» Exercise
The response must reproduce exactly every line of the material below holding the word "will".

== Segment start ==

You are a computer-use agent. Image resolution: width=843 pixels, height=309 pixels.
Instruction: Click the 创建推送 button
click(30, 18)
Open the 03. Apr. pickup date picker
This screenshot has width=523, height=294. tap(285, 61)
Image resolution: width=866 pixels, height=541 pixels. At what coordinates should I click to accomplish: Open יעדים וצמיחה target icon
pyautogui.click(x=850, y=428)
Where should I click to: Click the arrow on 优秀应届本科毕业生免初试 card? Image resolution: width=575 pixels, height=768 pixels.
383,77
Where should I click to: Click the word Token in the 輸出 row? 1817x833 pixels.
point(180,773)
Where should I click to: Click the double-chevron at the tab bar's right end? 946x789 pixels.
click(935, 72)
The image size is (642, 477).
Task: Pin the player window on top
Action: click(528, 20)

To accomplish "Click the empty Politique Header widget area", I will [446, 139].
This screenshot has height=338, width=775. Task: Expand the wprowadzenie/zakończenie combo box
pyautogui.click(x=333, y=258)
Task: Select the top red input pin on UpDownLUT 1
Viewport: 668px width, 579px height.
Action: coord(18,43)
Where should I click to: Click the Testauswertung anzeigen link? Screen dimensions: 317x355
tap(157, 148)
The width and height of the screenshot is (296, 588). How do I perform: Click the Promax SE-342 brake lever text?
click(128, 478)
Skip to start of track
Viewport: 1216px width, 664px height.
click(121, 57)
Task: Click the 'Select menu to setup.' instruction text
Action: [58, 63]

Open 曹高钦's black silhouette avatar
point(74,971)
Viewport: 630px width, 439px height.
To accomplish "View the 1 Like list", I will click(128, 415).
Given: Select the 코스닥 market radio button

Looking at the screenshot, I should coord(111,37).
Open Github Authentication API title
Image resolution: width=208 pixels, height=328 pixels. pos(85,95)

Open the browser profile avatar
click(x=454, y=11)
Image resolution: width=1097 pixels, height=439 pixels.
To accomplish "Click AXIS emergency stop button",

== Segment end ==

» Response area
To accomplish "Click the empty Politique Header widget area", I will [446, 139].
To accomplish "View the 1 Like list", I will click(128, 415).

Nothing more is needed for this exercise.